Réunissez Magnum Ice Cream, le magazine I-D et le réalisateur Xavier Dolan et imaginez ce que leur association peut donner. Quelque chose comme une petite pause agréable, belle, intelligente et dans l’air du temps, forcément. Leur projet commun, « Vie Magnifique : Be true to your pleasure » est évidemment tout ça à la fois. Concours de courts-métrages inédits, il nous offre de belles images qui aussi donnent à réfléchir sur les joies de nos existences.
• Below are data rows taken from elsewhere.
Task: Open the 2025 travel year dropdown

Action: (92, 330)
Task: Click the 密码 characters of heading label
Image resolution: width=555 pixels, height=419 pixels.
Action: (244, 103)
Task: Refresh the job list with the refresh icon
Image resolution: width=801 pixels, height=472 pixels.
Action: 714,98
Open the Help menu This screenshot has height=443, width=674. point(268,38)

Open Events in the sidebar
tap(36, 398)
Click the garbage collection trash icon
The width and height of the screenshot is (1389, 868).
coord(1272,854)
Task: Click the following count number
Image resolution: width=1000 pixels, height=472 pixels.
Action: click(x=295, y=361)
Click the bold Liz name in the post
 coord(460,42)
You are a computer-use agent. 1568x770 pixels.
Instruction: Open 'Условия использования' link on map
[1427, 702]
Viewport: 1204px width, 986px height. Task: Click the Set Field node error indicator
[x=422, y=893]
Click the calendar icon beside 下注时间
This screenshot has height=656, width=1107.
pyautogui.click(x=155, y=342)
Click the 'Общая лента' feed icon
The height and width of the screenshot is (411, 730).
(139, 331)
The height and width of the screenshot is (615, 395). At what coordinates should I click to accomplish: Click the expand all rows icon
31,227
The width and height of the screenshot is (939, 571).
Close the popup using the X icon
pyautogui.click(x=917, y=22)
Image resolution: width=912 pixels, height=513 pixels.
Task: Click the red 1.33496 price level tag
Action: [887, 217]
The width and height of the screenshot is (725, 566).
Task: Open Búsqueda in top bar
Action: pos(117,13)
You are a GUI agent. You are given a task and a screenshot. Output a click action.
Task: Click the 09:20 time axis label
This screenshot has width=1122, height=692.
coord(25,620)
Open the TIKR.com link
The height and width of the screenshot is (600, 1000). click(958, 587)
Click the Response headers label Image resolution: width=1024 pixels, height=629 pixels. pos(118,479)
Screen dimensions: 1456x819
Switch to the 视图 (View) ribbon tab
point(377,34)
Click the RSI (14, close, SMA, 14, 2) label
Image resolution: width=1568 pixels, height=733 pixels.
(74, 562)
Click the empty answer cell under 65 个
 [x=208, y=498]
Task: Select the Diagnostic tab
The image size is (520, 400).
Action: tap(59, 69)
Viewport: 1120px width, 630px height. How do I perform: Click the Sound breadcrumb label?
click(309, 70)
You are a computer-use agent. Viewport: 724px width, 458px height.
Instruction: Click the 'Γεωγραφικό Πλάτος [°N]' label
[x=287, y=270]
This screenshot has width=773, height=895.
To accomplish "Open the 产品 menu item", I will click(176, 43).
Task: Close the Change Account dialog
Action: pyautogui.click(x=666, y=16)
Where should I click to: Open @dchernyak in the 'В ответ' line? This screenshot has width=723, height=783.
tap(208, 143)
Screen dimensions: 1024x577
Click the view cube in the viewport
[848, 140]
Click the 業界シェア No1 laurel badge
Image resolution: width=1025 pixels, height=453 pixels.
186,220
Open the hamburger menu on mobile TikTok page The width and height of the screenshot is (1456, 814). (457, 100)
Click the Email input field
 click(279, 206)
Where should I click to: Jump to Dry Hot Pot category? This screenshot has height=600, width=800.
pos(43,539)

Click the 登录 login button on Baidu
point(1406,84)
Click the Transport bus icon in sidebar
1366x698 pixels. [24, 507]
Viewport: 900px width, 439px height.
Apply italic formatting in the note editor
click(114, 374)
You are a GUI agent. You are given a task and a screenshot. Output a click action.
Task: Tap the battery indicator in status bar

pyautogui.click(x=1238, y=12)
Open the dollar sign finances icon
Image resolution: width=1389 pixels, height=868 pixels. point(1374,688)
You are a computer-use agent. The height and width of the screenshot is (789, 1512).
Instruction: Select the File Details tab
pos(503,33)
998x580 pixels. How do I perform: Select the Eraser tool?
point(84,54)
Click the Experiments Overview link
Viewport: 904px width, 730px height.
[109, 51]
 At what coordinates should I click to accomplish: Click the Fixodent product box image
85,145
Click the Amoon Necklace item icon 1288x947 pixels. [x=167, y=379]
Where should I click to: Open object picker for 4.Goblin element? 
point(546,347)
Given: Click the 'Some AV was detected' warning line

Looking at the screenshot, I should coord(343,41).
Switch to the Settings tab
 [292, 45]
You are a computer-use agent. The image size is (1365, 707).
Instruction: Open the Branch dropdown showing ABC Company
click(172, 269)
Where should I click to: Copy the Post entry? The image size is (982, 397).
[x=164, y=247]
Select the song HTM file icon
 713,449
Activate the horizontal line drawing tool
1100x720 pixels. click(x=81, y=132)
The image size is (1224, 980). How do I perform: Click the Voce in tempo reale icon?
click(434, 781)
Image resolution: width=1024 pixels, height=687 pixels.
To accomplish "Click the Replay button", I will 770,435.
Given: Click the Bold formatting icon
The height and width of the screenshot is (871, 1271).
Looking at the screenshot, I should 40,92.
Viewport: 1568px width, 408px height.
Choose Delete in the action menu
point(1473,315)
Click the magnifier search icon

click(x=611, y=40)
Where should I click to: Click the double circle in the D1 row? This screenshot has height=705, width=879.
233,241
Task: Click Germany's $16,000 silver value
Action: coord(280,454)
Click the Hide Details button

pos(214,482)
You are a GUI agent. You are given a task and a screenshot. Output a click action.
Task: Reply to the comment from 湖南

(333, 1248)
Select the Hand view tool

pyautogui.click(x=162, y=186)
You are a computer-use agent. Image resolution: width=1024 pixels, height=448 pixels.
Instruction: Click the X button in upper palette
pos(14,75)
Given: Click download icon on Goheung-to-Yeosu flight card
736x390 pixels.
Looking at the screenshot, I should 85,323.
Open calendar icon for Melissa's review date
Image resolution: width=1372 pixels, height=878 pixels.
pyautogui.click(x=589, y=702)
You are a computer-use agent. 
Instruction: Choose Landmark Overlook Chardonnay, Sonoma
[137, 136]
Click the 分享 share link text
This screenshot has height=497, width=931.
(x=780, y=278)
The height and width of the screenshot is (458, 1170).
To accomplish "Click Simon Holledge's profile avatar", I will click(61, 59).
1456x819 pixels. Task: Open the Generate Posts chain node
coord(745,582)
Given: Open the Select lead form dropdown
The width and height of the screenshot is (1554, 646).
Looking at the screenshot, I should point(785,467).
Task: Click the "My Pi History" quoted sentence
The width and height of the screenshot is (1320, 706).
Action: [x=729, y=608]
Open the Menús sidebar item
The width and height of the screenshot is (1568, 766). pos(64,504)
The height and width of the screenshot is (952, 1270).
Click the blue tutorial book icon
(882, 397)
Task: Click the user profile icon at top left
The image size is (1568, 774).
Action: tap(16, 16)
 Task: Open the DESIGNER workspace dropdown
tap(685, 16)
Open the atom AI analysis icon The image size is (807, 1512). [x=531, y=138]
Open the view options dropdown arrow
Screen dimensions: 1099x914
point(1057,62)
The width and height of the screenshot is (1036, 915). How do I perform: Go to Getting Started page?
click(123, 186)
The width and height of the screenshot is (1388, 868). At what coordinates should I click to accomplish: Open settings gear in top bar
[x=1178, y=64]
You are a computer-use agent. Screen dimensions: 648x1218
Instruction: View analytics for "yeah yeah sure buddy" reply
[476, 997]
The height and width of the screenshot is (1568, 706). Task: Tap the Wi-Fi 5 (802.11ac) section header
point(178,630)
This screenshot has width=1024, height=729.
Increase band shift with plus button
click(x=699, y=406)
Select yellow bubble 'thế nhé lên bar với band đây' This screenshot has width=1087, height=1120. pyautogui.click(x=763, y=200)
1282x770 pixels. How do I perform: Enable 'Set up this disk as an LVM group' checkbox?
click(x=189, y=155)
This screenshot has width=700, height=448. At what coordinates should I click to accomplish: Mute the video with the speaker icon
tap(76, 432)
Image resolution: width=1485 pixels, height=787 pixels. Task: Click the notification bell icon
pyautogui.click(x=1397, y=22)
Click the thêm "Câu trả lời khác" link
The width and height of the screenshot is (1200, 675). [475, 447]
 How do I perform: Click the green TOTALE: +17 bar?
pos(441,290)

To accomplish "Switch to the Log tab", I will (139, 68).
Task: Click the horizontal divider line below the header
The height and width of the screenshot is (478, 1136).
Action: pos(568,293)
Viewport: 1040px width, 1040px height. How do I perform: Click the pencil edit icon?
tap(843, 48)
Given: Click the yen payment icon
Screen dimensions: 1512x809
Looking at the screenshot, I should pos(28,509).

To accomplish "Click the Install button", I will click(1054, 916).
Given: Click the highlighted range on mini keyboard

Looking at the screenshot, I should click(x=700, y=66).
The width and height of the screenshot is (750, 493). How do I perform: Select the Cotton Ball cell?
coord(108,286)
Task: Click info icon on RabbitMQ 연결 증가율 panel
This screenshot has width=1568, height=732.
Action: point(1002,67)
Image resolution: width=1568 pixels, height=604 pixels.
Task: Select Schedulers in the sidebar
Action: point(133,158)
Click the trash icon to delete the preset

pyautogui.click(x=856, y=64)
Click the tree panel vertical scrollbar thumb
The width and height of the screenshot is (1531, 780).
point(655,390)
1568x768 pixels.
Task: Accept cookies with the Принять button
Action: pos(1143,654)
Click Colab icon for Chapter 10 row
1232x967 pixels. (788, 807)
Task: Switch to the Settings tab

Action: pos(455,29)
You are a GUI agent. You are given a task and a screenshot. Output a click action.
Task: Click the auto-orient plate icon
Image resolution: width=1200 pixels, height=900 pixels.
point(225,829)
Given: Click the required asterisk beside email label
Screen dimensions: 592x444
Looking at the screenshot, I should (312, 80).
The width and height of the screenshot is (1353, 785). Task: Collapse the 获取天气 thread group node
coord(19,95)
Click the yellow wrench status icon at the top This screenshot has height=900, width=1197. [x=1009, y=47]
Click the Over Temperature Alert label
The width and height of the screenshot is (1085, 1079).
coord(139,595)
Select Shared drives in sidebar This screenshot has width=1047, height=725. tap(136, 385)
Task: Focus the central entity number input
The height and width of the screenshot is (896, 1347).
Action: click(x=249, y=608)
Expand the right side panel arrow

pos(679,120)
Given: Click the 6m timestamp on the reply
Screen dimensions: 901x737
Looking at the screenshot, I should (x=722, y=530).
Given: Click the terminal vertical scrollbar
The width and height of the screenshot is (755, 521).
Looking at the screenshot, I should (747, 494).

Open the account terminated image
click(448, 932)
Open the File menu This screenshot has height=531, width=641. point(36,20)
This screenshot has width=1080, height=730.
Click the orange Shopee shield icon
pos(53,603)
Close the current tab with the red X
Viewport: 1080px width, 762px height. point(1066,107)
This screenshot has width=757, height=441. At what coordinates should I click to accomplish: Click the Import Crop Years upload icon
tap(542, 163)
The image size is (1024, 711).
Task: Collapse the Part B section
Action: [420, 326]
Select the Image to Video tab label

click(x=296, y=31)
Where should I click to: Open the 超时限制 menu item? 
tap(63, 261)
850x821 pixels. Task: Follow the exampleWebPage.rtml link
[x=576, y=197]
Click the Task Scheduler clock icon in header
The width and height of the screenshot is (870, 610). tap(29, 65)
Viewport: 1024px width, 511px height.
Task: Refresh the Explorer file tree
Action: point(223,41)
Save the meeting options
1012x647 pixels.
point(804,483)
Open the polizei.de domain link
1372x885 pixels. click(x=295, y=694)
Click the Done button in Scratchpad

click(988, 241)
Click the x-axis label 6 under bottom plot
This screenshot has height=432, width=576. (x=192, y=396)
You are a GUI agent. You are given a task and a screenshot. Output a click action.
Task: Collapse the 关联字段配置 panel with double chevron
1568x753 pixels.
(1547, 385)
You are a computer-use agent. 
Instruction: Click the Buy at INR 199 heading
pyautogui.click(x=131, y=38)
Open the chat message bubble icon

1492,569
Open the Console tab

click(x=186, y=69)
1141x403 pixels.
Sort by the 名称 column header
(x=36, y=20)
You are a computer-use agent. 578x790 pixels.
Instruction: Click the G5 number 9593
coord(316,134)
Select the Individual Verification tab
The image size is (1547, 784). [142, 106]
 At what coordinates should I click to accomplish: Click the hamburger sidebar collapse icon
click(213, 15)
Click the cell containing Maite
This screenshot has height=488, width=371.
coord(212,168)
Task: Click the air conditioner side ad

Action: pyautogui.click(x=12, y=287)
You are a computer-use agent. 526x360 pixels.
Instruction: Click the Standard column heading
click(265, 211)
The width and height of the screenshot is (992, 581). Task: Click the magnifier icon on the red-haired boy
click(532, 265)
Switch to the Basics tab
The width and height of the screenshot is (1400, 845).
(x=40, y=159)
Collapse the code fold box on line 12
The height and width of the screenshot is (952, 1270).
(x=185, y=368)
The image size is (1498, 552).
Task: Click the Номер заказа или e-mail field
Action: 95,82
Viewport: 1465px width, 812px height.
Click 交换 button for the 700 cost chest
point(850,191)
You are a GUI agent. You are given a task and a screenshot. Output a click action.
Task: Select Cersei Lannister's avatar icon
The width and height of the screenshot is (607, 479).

La quintessence du projet est contenue dans son titre. Où il est question de vies potentiellement magnifiques, qui tendent les bras à ceux qui savent écouter leurs envies. Le message est simple, peu importe qui l’on est et ce qui nous tient à cœur, il faut savoir se laisser aller à ce qui nous épanouit ; chaque jour sans plaisir étant un jour perdu. Partant de là, était lancé un concours de courts-métrages mettant en lice trois cinéastes indépendants, sélectionnés par le jeune et talentueux réalisateur Xavier Dolan, notamment récompensé à Cannes l’an passé, pour son film « Mommy ». Des spécialistes de l’image et influenceurs dans leurs domaines respectifs participaient aussi à l’aventure, pour permettre aux artistes de tirer parti au maximum de leur idée de départ.

Ainsi en a-t-il été du styliste Ari Seth Cohen, connu pour son blog « Advanced Style », qui montre qu’il n’y a pas d’âge pour avoir de l’allure. Un postulat parfaitement en phase avec le premier film du trio, « Zap » (« Le plaisir n’a pas d’âge ») réalisé par Patrick Downing. Là, dans les couloirs d’un immeuble, une très chic vieille dame et un homme aux faux airs de Morgan Freeman se donnent rendez-vous pour se livrer à d’étonnantes facéties en chaussettes et s’amusent franchement grâce à un simple phénomène d’électricité statique. De même avec Andrew Cummings qui a choisi le monde de la danse pour son court-métrage, et qui s’est vu accompagner par Laurent Liotardo, membre émérite du English Royal Ballet, mais aussi photographe. En résultent des images splendides en intérieur, mais aussi en extérieur, d’une jeune danseuse, « Kai », qui comprend peu à peu que « le plaisir, c’est de lâcher prise ». La troisième réalisation, un peu plus longue et plus onirique, a presque des allures de petit film. « Wild Space ». Mis en scène par Kara Smith, avec l’aide de Christian Watson, on y découvre un pêcheur, qui de retour après des mois en mer, découvre son « seul véritable amour » dans les bras d’un officier suffisant qu’il n’hésite pas à provoquer en duel. De quoi démontrer que l’issue – prévisible – de ce face-à-face importe peu, et que rester fidèle à soi-même et à ses sentiments est ce qui compte vraiment : « Le plaisir, c’est de suivre son cœur ».

Dans ces trois courts-métrages esthétiquement splendides, l’importance des petits et grands plaisirs qui font le sucre de la vie est rendue à merveille. Mais surtout, chacun, dans un genre différent, a le pouvoir de nous rendre heureux. On les regarde sans attendre, avant d’appliquer très vite cette belle philosophie, à tous les jours de sa vie.